Cameras like these allow users to monitor their homes remotely via a video feed on the internet, but the researchers say the traffic generated by the devices can reveal privacy-compromising information.
Study author Gareth Tyson from QMUL told CNN that data uploads of the unencrypted data increase when a camera is recording something moving, so an attacker could tell if the camera was uploading footage of someone in motion, and even different types of motion like running or sitting.
The risk is that “someone who is specifically targeting an individual household rocks up outside with a device to try and start passively monitoring traffic,” he said.
Tyson told CNN that an attacker would require a decent level of technical knowledge to monitor the data themselves, but there is a chance that someone could develop a program that does so and sell it online.
Noting that he hasn’t seen any direct evidence of this kind of attack taking place, he said one potential use would be if someone wanted to burgle your house.
“They monitor the camera traffic over an extended period of time, and by looking at the patterns that are generated by those cameras over maybe a week, they then start predicting the following week when you’re most likely to be in the house,” he said.
In order to reduce the privacy risk, companies could randomly inject data into their systems to make it harder for attackers to spot a pattern, he said.

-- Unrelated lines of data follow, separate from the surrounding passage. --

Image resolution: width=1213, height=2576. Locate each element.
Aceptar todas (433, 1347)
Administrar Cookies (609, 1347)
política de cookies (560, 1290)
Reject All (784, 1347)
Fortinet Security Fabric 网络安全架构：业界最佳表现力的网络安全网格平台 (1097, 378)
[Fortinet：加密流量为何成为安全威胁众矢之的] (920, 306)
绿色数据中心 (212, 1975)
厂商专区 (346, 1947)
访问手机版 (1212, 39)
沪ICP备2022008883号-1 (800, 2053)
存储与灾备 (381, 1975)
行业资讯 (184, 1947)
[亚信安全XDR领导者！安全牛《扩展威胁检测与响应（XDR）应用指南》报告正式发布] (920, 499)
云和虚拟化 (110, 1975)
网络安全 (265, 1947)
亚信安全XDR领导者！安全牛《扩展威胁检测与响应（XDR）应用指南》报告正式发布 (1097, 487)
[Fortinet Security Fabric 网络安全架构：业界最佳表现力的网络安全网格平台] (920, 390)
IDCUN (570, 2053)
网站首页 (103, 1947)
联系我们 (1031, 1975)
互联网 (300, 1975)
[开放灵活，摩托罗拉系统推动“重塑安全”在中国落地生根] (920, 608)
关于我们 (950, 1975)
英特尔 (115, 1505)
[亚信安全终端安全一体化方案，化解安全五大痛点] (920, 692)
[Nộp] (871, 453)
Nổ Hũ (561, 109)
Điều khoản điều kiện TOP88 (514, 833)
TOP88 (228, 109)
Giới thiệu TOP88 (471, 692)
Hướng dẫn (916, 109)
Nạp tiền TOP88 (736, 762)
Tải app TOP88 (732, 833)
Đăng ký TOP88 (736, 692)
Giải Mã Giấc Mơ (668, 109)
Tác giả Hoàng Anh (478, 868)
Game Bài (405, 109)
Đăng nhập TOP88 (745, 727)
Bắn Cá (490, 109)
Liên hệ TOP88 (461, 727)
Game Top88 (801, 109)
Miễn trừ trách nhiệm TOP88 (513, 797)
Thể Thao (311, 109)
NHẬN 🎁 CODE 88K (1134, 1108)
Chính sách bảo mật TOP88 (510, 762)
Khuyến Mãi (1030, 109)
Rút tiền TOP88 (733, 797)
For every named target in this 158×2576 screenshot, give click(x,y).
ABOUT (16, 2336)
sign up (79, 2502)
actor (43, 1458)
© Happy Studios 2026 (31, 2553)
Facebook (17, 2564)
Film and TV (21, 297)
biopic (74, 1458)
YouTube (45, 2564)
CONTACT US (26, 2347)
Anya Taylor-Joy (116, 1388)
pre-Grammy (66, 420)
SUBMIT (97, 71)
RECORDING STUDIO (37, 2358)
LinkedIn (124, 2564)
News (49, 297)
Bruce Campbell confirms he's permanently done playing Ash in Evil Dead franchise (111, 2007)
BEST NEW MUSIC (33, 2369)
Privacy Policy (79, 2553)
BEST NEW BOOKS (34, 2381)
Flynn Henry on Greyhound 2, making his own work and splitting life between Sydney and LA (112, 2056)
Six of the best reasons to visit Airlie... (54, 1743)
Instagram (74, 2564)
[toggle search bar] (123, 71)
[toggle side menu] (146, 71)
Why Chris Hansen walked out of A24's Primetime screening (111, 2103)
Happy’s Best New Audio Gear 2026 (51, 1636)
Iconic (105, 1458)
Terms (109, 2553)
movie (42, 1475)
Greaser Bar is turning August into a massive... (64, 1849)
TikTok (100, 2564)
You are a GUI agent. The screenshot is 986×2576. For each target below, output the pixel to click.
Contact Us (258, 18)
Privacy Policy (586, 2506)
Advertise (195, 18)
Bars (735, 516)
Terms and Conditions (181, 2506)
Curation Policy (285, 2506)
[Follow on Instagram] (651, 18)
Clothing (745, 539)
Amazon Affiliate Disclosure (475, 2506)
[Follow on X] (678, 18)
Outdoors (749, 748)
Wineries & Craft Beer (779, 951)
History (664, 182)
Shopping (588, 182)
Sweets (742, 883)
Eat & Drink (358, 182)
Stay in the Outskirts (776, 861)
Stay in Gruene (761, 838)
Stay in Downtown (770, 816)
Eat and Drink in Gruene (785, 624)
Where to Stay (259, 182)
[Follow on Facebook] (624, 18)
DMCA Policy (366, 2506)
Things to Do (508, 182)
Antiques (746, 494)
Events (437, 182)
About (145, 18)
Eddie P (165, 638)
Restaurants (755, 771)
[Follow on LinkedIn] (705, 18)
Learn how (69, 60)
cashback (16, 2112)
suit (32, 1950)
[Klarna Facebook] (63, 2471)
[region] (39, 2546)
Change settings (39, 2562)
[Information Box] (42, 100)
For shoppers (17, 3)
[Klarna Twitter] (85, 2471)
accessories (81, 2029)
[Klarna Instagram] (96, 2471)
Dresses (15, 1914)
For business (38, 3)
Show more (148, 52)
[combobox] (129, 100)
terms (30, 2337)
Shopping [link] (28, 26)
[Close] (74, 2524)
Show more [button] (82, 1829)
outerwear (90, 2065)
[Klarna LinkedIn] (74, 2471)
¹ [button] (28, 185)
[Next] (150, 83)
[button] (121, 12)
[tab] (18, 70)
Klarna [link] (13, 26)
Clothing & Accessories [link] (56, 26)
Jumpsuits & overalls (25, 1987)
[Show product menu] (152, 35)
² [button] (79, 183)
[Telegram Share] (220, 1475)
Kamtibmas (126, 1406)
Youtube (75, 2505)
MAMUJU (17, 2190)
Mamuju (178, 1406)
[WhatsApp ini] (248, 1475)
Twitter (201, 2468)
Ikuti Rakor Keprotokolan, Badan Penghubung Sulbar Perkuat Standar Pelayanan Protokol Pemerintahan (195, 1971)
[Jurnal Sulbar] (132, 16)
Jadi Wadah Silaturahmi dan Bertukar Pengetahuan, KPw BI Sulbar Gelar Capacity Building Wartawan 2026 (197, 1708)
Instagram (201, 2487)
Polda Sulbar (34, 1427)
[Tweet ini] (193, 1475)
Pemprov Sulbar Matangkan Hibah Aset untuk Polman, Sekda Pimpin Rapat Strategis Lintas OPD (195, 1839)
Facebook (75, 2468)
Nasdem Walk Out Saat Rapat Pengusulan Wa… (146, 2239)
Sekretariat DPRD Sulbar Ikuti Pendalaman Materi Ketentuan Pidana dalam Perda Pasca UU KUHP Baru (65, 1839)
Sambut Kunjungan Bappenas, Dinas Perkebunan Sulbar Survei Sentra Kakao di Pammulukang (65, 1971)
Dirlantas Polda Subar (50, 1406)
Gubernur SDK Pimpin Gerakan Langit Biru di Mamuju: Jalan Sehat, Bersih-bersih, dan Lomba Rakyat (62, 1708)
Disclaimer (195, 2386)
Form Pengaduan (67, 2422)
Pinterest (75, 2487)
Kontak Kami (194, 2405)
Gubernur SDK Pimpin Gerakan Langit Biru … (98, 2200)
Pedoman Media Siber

Tyson said the team are trying to extend their research to work out how to maintain camera performance while reducing privacy risks.
At present, cameras are “fairly stupid items” in order to keep manufacturing costs down, said Tyson, uploading data whenever motion is detected.
“What we want to do is have a more intelligent system that allows the camera to understand what that motion is, assess the level of risk, and only upload it and alert the user in a case where the camera feels that it’s worthy doing,” he said.
For example, someone who owns a cat probably doesn’t want to be alerted every time the camera detects the animal walking around, but they would certainly want to know if a human intruder were spotted.
Tyson said this is the first study to investigate the risks posed by video streaming traffic generated by the cameras.
The global market for the devices is expected to be worth $1.3 billion by 2023, according to the press release. Popular brands include Xiaomi and Nest, which is owned by Google.
While the study authors did not analyze data from those brands, they did find that their cameras present the same privacy risk. CNN has reached out to Nest and Xiaomi for comment on the research.
The study was published at the IEEE International Conference on Computer Communications, which brings together researchers in networking and related fields.